The Yellow Dress (What D.C. Taught Me)


Who would have thought a city I first visited as a fifth grader to perform in our elementary choir for American Sings with the Director, Ms. Natalie Brown, would turn out to be a place that showed me more about my Blackness 16+ years later?

Welp! It happened. Last week I had the opportunity to visit the National Museum of African American History and Culture in Washington, D.C. and it BLEW. MY. MIND. *picks up fragments off desk*


I’m no photographer by any means (I used to mess with the camera back in the day) but I had to capture this photo like a true tourist. What I did not know is that I was going to enter a world that would teach me more about my history than I had ever learned in a classroom. *side eye to the public school district curriculum*

Upon entering the doors to this beautiful building design with the essence of Black Queens and Kings in mind, I found a lot of people who looked just like me! Tall, short, skinny, fat, dark, light, happy, tired, amazed, and “ret-ta-go”. I saw all of the complexities of Black people waiting near restrooms, elevators, escalators, and exits excited to experience the things this awesome place had to offer. As I explored each floor I was full of emotion! I saw historical events come to life as they etched into my heart, mind, body, and soul. I peered through glass that housed images, articles, artifacts, and stories that I had limited or no knowledge of. I WAS SHOOK. Because of the demand to see what was housed in this building, I made sure to get 1:00 p.m. tickets for Thursday, Friday, Saturday, AND Sunday. How? I have no idea. I clicked on the website until I could not click anymore. The end… of this paragraph. Continue reading please!

As my eyes widened and wandered, I maneuvered around the living art which was the bodies of other Black women, men, and children trying to grasp all the knowledge they could. I saw elders fact-check information with one another, trying to recall dates and shaking their heads in agreement as they reminisced on the times they experienced before it was placed behind the glass cases of the museum. This was most enjoyable. Why? Because it was amazing to see these individuals find joy within the pain they experienced, finally showcased in a place that no longer hid the past of Blacks. This was our space and we welcomed everyone to experience it. I saw Whites, Asians, Indians, and more stroll past exhibits and take a moment to read and even reach out to someone for clarification. As I watched this unfold, my hope was that those who did not identify as Black left this space differently than when they arrived. I also hoped that Blacks learned more about themselves that would provoke them to further their education about ancestors and sparking the desire to document their stories.

It was not until I reached the top floor that the wind was knocked out of my chest. I reached for my camera phone to document a moment that motivated me to continue to push forward with Fatness Fiction.

=-=-=-=-=

-- Problems to solve --
1 – In the D.C. museum post, copy everything from "Who would have" down to "16+ years later?", switching "choir" to "band".
2 – In the D.C. museum post, what time were the tickets the writer got?
3 – Carry on the D.C. museum post from the point where it stops.
None of the material is needed for any of these tasks.

-- Supplied information --
=-=-=-=-=

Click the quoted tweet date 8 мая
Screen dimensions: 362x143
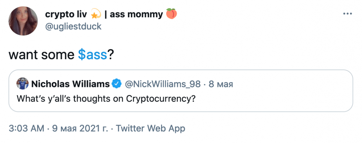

=-=-=-=-=

-- Outputs --
1 –
Who would have thought a city I first visited as a fifth grader to perform in our elementary band for American Sings with the Director, Ms. Natalie Brown, would turn out to be a place that showed me more about my Blackness 16+ years later?

2 – 1:00 p.m.

3 –
ella-fitzgerald-9296210-1-402Ella Fitzgerald, Source:

What is the first thing you notice about the picture above? I will tell you what I noticed. Not just a Jazz icon with a voice smoother than warm butter on a southern Sunday afternoon. Not just a woman who had a place in entertainment that could not be duplicated or imitated. I see a full face. A face like mine. Brown. Round. Full. Beautiful? Yes, beautiful.

ella fit main

The showcase I stood in front of showed off a bright dress with spaghetti straps and it looked as if it stops right at the knees. This dress wrapped a velvet mannequin that was not slender like the ones found on fashion week runways. It was a body like mine. Wide. It was made for a woman that has never worn a size “0” or walked around with the ability to find clothing at every store. How could this be? How could a woman with a unforgettable voice, fame, and frame have a space in history among all the other slender dresses hanging around in this museum? Because she was more than her size. She broke a barrier that has limited women in many ways, while also freeing them.

I stood in awe as people passed me. Nothing else mattered in this space. This piece spoke to me and said to continue breaking the mold. To help other women learn to break the mold as well. I saw myself in this showcase. ALL of myself. My Blackness. My Womanliness. My size. I saw all three of those intersecting identities frozen as a moment in time and surrounded by glass. We were finally immortal and going nowhere! Before I walked away, I saw yellow.

Yellow. The color I continued to see whenever I prayed to God about Fatness Fiction. Ms. Ella knew I was coming. She wanted me to see this, so she left behind a yellow note.

+Magically Yours,


2 thoughts on “The Yellow Dress (What D.C. Taught Me)

  1. This was beautiful! Thank you for your creating of a space for all women to experience inclusion!

    Fatness Fiction!

+Magical Thoughts?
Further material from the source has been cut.